## Passage provided

Begin

- Rodrigue Beaubois drops a career-high 40 points against the Warriors last night.
- The Charlotte Bobcats are the league’s top defensive team.
- Was the Lakers’ loss to Oklahoma City something they should be worrying about?
San Antonio Spurs at Boston Celtics — 8 PM eastern, telecast on ESPN
Tonight boasts a wealth of enticing NBA options, and I decided on this one mostly because it’ll be available nationally. Of course, it should still be a great game.
The Spurs and Celtics are still both jockeying for playoff position in their respective conferences, and both are clinging to aging standouts to carry them deep into the playoffs. San Antonio has Manu Ginobili, the crafty 2-guard who can get to the rim at will, and the Celtics have Ray Allen and Paul Pierce to put up points in a hurry. Both these teams also feature young bright point guards in Tony Parker and Rajon Rondo, who are key to their teams’ success.
Most important of all, this game brings together possibly the two best power forwards of the decade. Kevin Garnett and Tim Duncan, both 33 years old, look to make one more championship run before their teams are dismantled.
This will be the second and last game of the two squads’ two-game season series, and Boston prevailed 90-83 in the first matchup on December 3. Garnett and Duncan both stood out in that game: the former posted 20 points and 7 boards and the later 16 points and 15 rebounds.
I’ve got to go with the Celtics at home in what should be a thrilling contest. Expect Boston’s back court to put up strong lines. I also wouldn’t be surprised if Garnett plays better than usual, as he’ll be motivated taking on his Western counterpart.
The Orlando Magic really didn’t stand much of a chance against the Los Angeles Lakers in the NBA Finals last June. Certainly, a converted layup in the final seconds of Game 2 could have swayed the momentum in Orlando’s direction, but I think the Lakers still would have pulled out the series victory with ease.
As March winds down, the Magic are once again going to make the playoffs. But considering that late exit from the championship series last year, is there any reason we should expect that they’ll have a chance to defeat the Lakers in 2010?
There is — and his name is Vince Carter.
Don’t get me wrong: VC hasn’t played up to expectations this year. His PER is down about two-and-a-half points compared to last season, and his points, rebounds, and shooting percentages are all down, too. But to suggest that Carter is a step down from Hedo Turkoglu (whom the Magic let go in a de facto swap for Carter) is just an absolute crock.

End

## Job A
In the NBA commentary, list every player named in the paragraph that begins "The Spurs and Celtics are still both jockeying for playoff position."
## Job B
Continue the NBA commentary from its last sentence, picking up the argument about Vince Carter and the Magic.

## Provided data
Begin

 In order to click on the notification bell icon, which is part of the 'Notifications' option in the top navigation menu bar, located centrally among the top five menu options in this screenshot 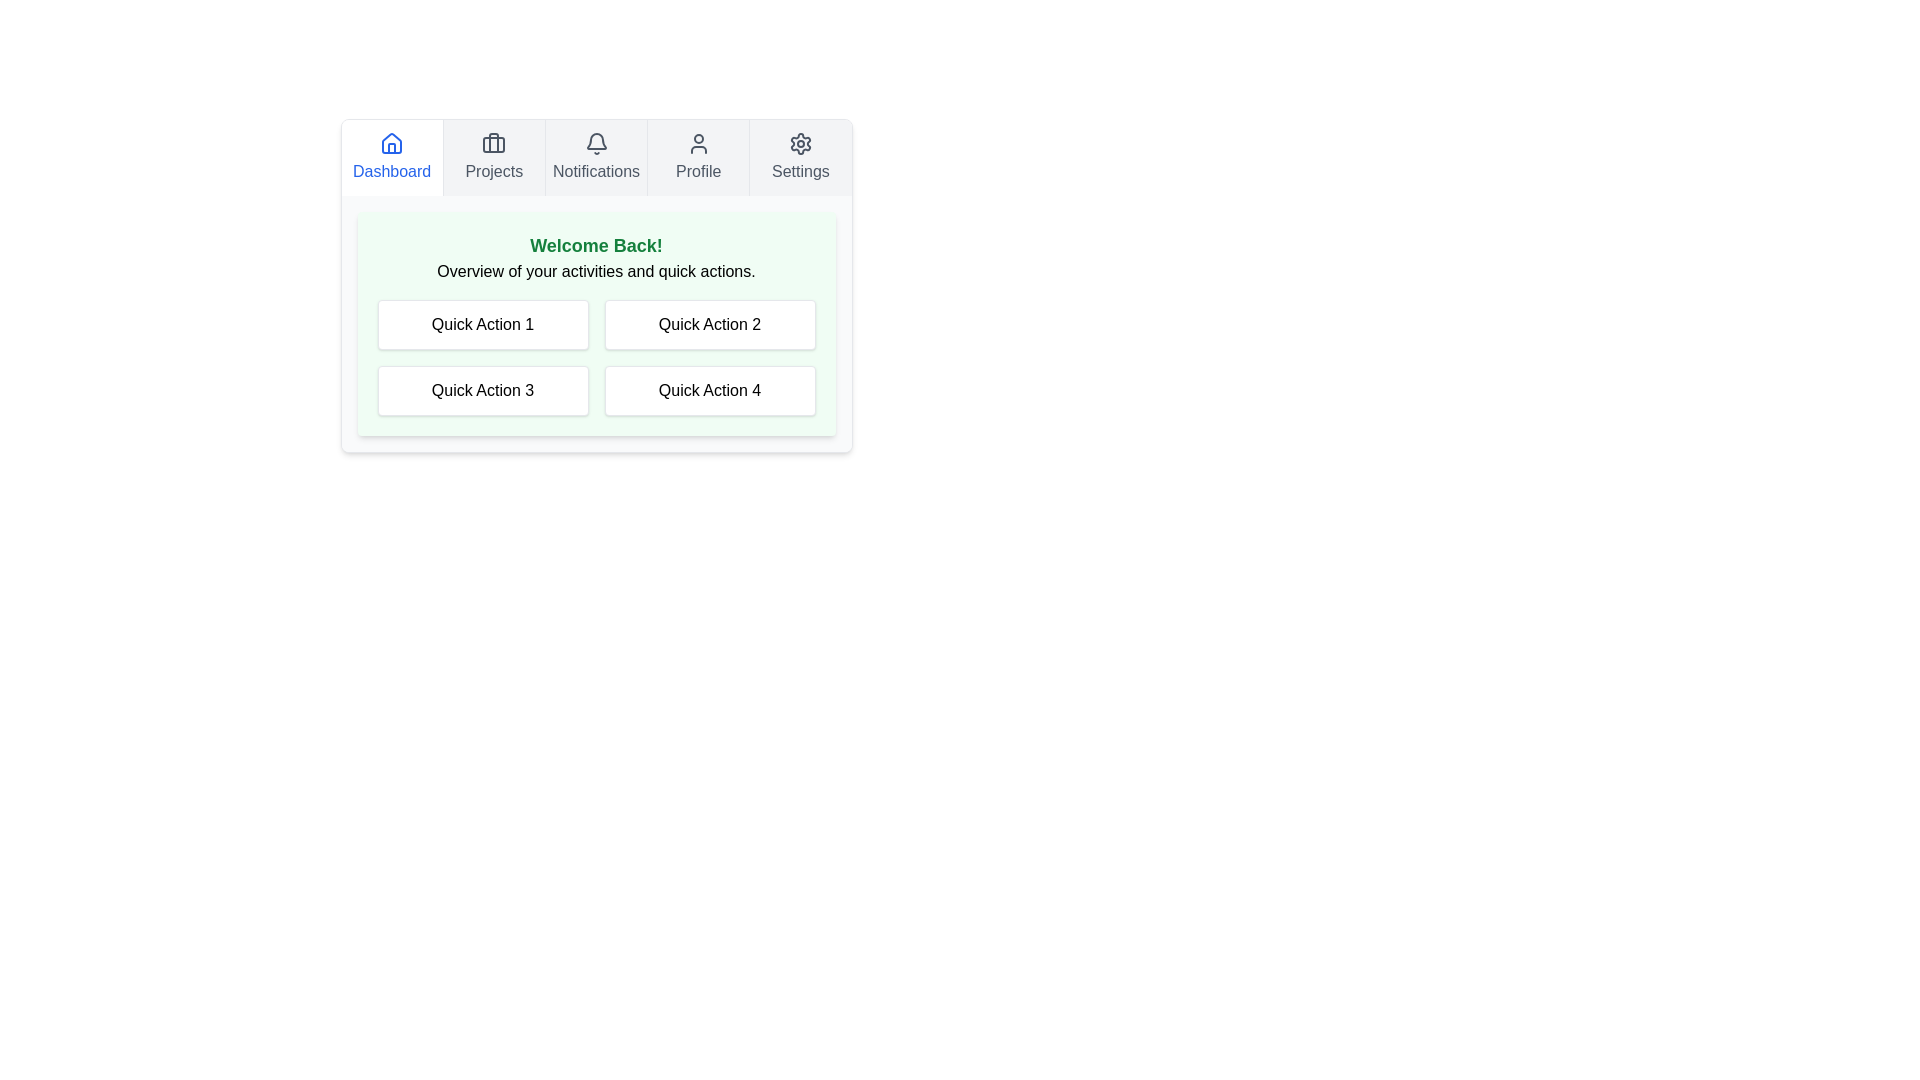, I will do `click(595, 140)`.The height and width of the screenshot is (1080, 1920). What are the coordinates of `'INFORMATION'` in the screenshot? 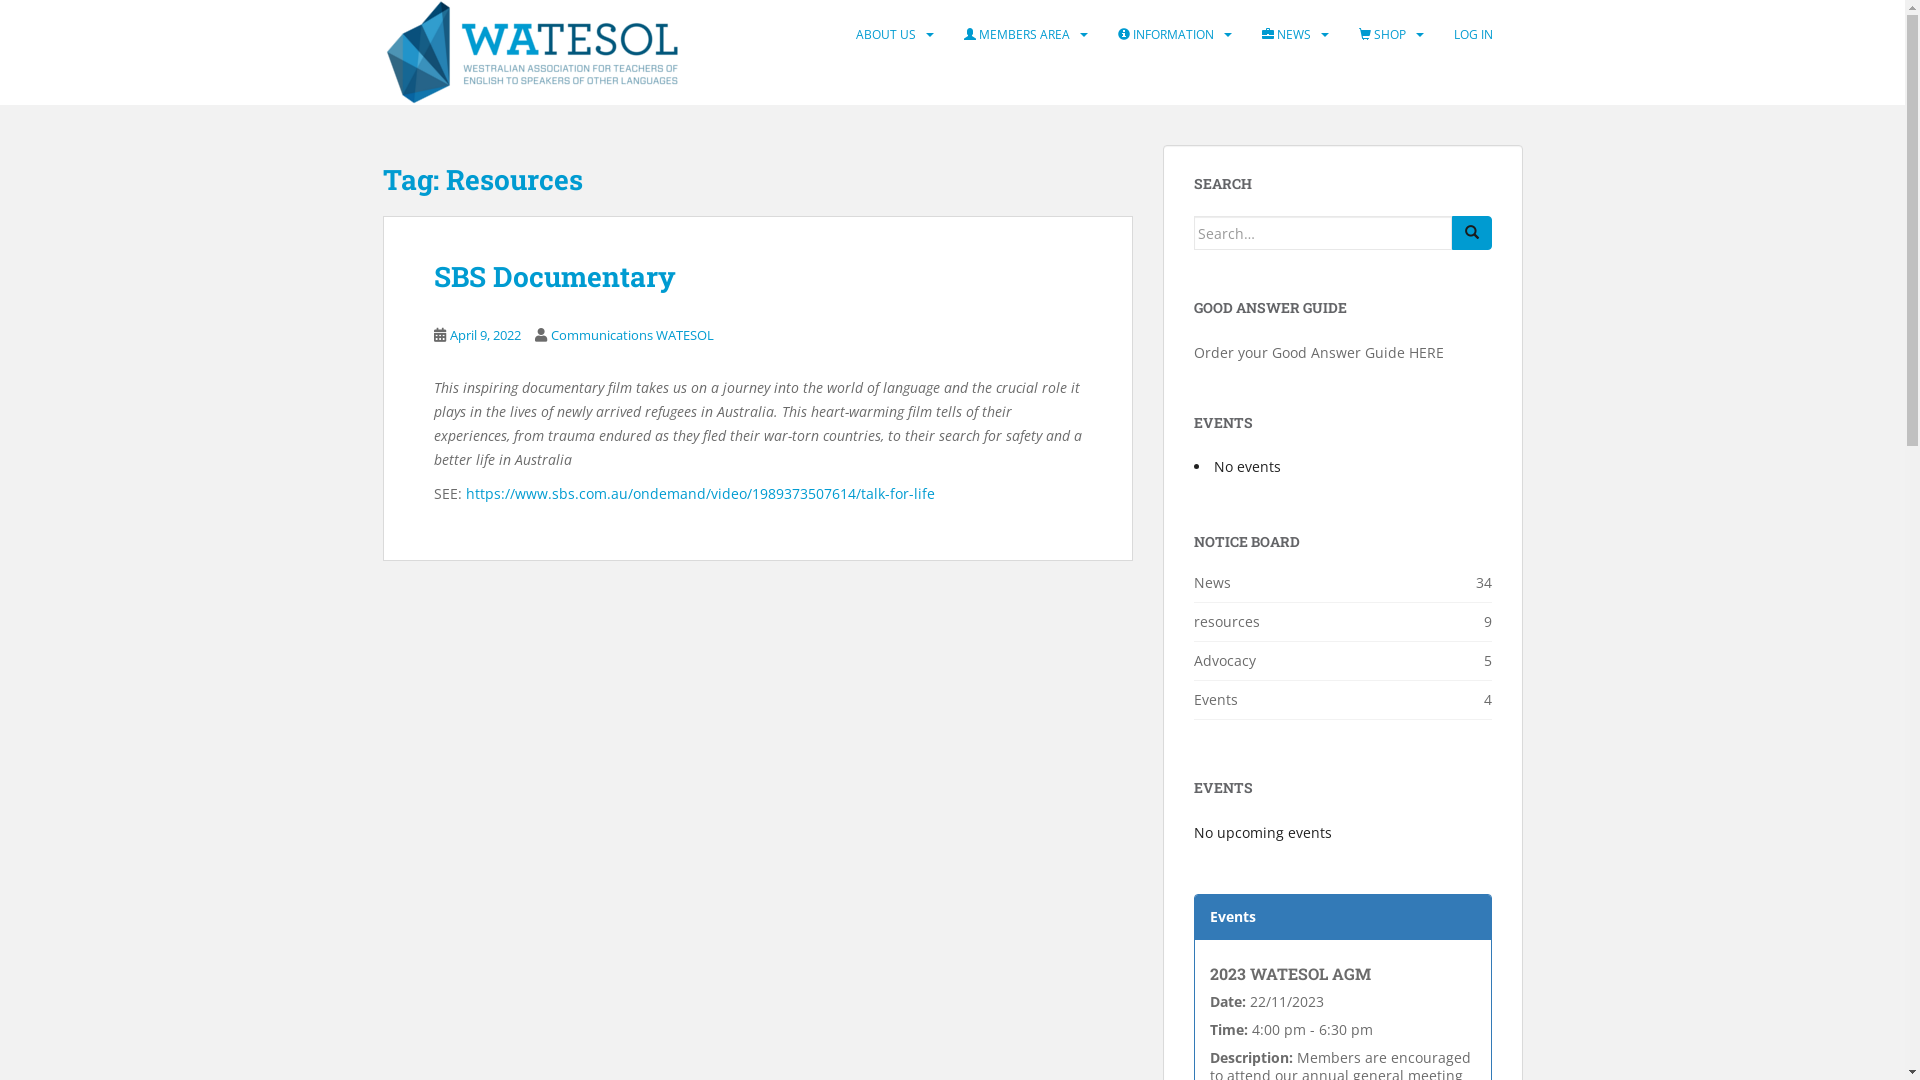 It's located at (1166, 34).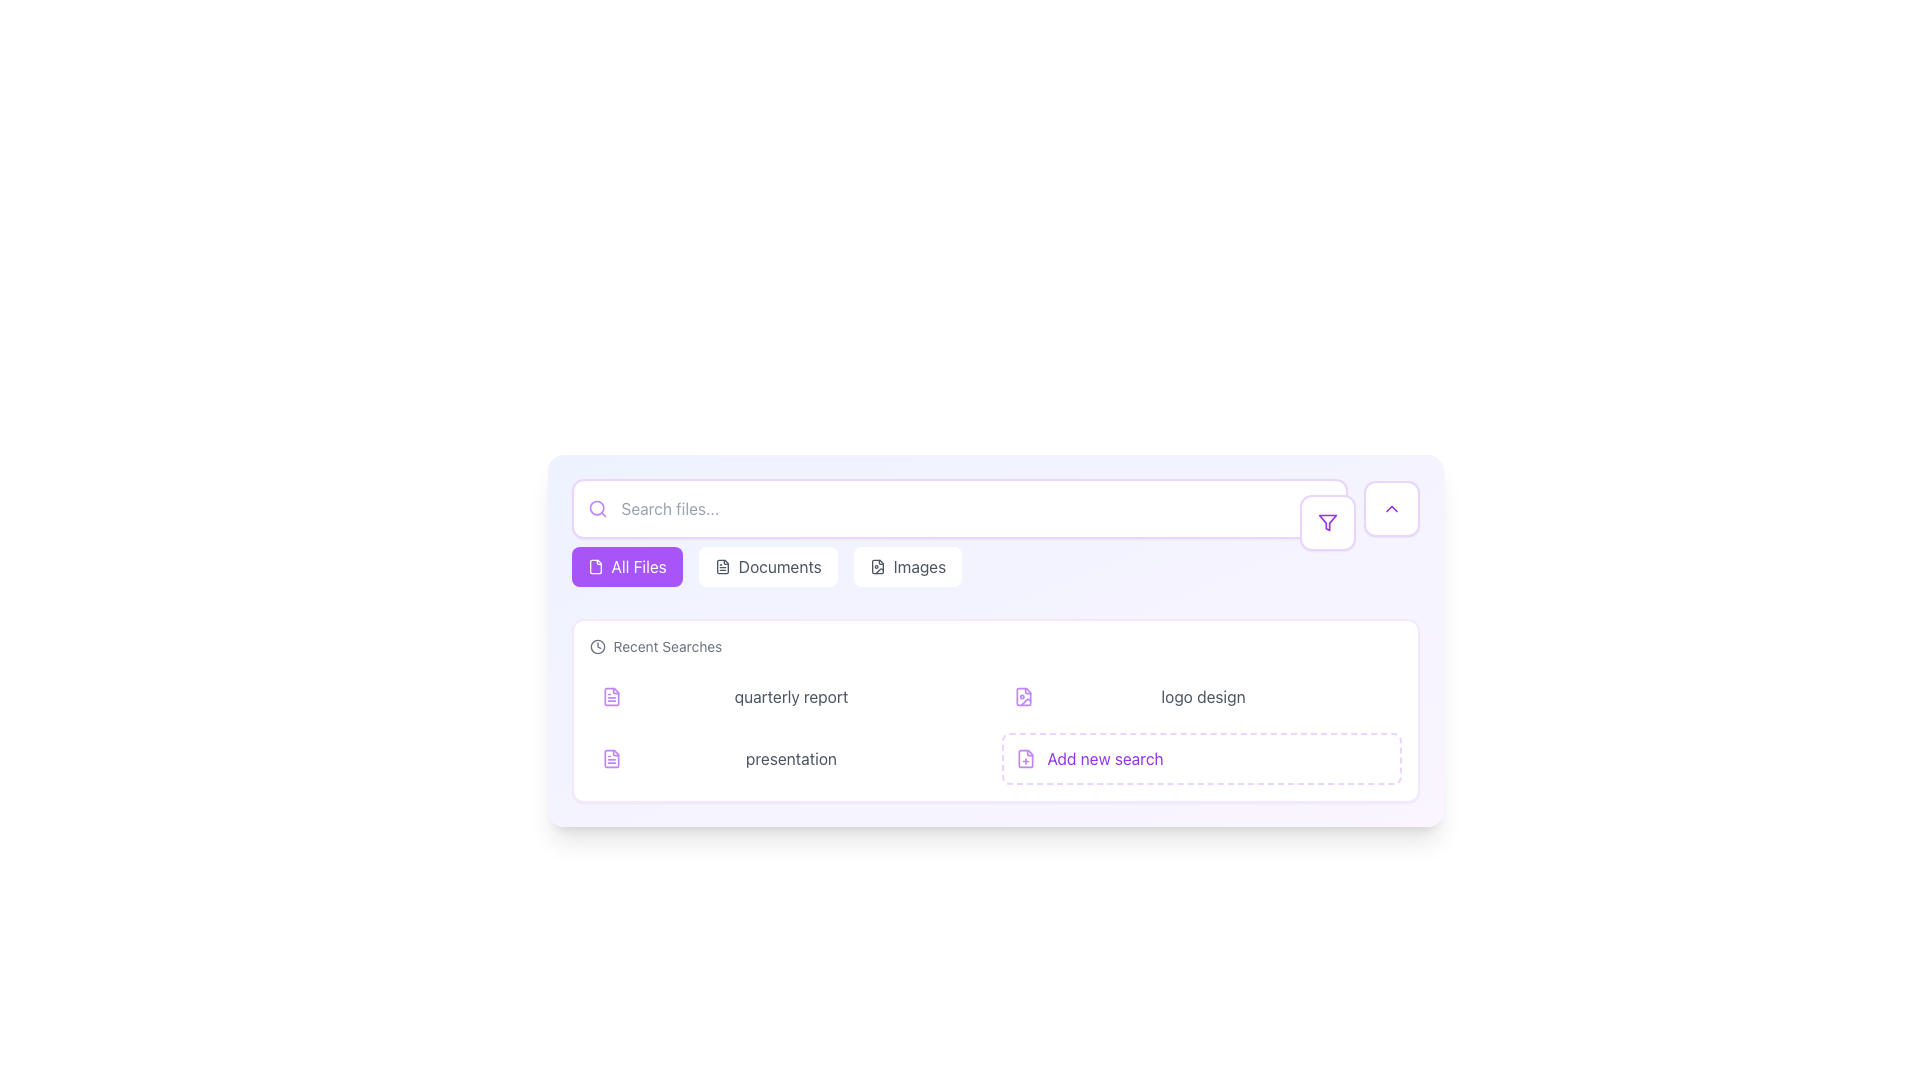 Image resolution: width=1920 pixels, height=1080 pixels. Describe the element at coordinates (610, 759) in the screenshot. I see `the document icon representing the 'presentation' file located in the recent search entry under the 'All Files' section` at that location.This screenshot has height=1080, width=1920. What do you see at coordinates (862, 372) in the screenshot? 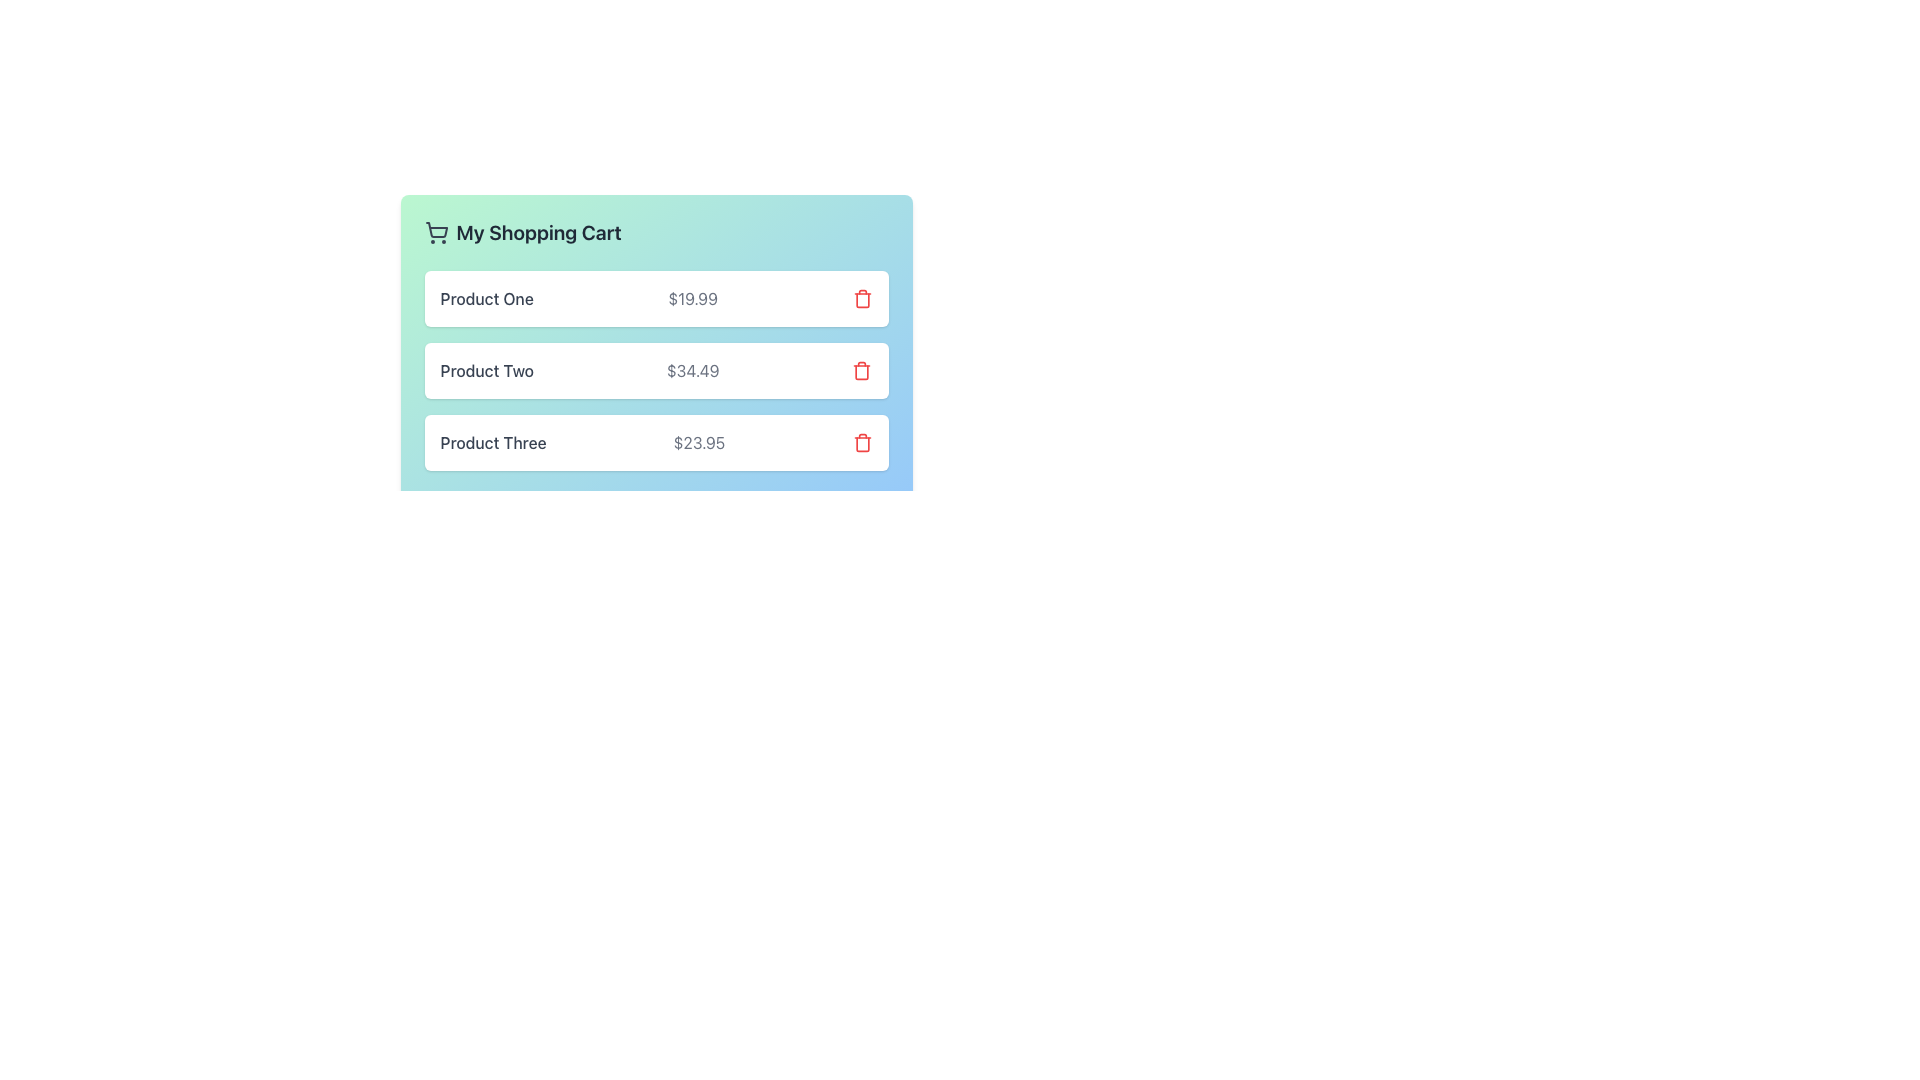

End

## Written response A
Manu Ginobili, Ray Allen, Paul Pierce, Tony Parker, Rajon Rondo

## Written response B
Carter shouldn’t expect to be putting up the same stats as he did in ’08-’09 while one of the few offensive bright spots on a hapless Nets roster. He goes from being the first option on offense to being the second (behind Dwight Howard), with two other starters who also want their touches in Rashard Lewis and Jameer Nelson. What Carter should be expected to do, however, is get the ball in the hoop in times of need for Orlando. For years, the Magic have lacked a go-to player on the perimeter (and to propose that Turkoglu is that go-to player is ridiculous). Howard can’t be relied upon down the stretch, as he’ll be double and triple teamed around the rim. Having a player like Carter, who can hit the 20-foot fade, adds a dynamic to the team’s offense that it previously lacked.
So the Magic go from Courtney Lee to Carter at the 2 and from Turkoglu (who’s sucking it up in Toronto) to Matt Barnes, who is — believe it or not — having a better year than Hedo.
Let’s look, then, at how the Magic can match up and compete with the Lakers and the Cleveland Cavaliers, too. Sure, they could face other teams in the late stages of the playoffs, but these are the two squads I think they’ll actually have trouble beating.
The Cavs made the move to bring in Shaq during the offseason specifically to counter the magic. O’Neal’s one of the league’s few players who even has a hope of successfully defending Dwight Howard in the post in single coverage, and he’ll be resistant to having any help anyway. Nevertheless, Howard will do work down low.
The addition of Vince Carter bodes well against the Cavs, though. While he’ll draw a tough defensive assignment in Anthony Parker, he’ll stretch the D as a whole, giving Howard more room to operate in the paint. Figure in Rashard Lewis to draw Varejao and Antawn Jamison away from the rim with the constant threat of his perimeter shooting, and I expect Orlando will dominate the Cavs down low.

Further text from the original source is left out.